【企業分析を実践で学ぶ:基礎ゼミのポートフォリオ選手権】

 会計ファイナンス学科教員の安藤です。会計ファイナンス学科2年生の基礎ゼミでは、現在「ポートフォリオ選手権」に取り組んでいます。

 この取り組みでは、学生がチームに分かれ、自分たちで投資対象となる企業を選び、ポートフォリオを作成します。単に好きな企業や知っている企業を選ぶのではなく、各企業の成長性や安定性、財務状況などを調べたうえで、どの銘柄にどのくらい投資するかを考えます。

 評価には、リターンだけでなくリスクも考慮する「シャープレシオ」を用います。株価上昇だけを競うのではなく、どれだけ効率よくリターンを得られたかを競う点が、この取り組みの特徴です。

 ポートフォリオが決まったら、次は各チームによる発表です。なぜその企業を選んだのか、なぜその投資比率にしたのかを説明します。これまでの授業で学んできたPER、PBR、ROEなどの株価指標や財務指標を使ったり、会社四季報を読み込んで企業の成長性を調べたりと、学んだ知識を実際の企業分析に活用しています。

 たとえば、成長が期待されるIT・半導体関連企業を中心に組み入れるチームもあれば、食品・通信・医薬品など、景気の影響を受けにくい企業を組み合わせて安定性を重視するチームもあります。投資比率にも各チームの考え方が表れており、「成長を狙う銘柄」と「リスクを抑える銘柄」をどのように組み合わせるかに、それぞれの工夫が見られます。

 この取り組みは、投資や企業分析の学習であると同時に、プレゼンテーションの練習にもなっています。自分たちで調べた内容を、限られた時間の中で分かりやすく伝えるためには、情報を整理し、重要なポイントを選ぶ必要があります。数字をただ並べるのではなく、「その数字から何が言えるのか」を考えて説明することが求められます。

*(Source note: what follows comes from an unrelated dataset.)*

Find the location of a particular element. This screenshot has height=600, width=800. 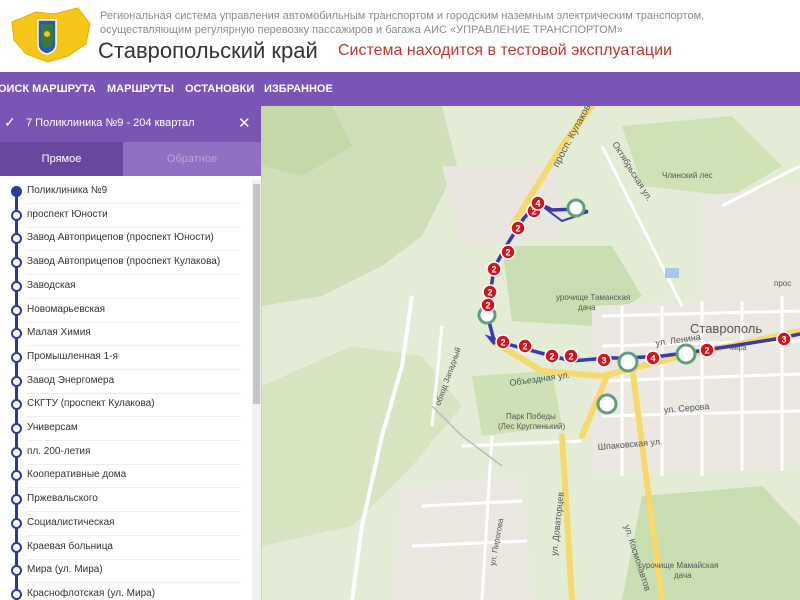

stop-list-item: Промышленная 1-я is located at coordinates (125, 358).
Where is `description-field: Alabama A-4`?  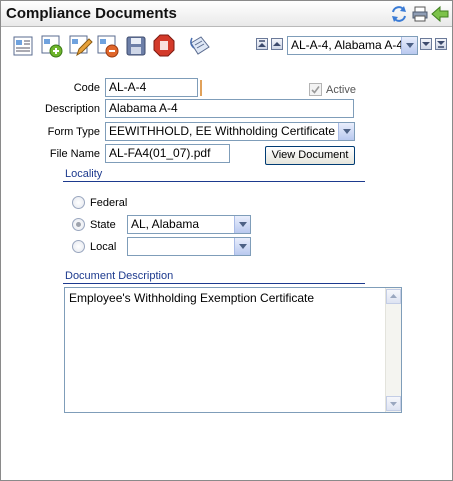 description-field: Alabama A-4 is located at coordinates (230, 108).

 また、さまざまな企業について調べることは、就職活動にもつながります。普段よく知っている企業だけでなく、BtoB企業や海外展開に強みを持つ企業、成長分野に関わる企業などにも目を向けることで、企業を「消費者」として見るだけでなく、「投資家」や「働く先」として見る視点を持つことも、この取り組みの大きな学びです。

 現在、18チームのうち12チームの発表が終わりました。どのチームも、授業で学んだ知識を使いながら、自分たちなりに考えたポートフォリオを発表してくれています。最終的な運用結果が確定するのは年末です。どのチームのポートフォリオが最も高い評価を得るのか、今からとても楽しみです。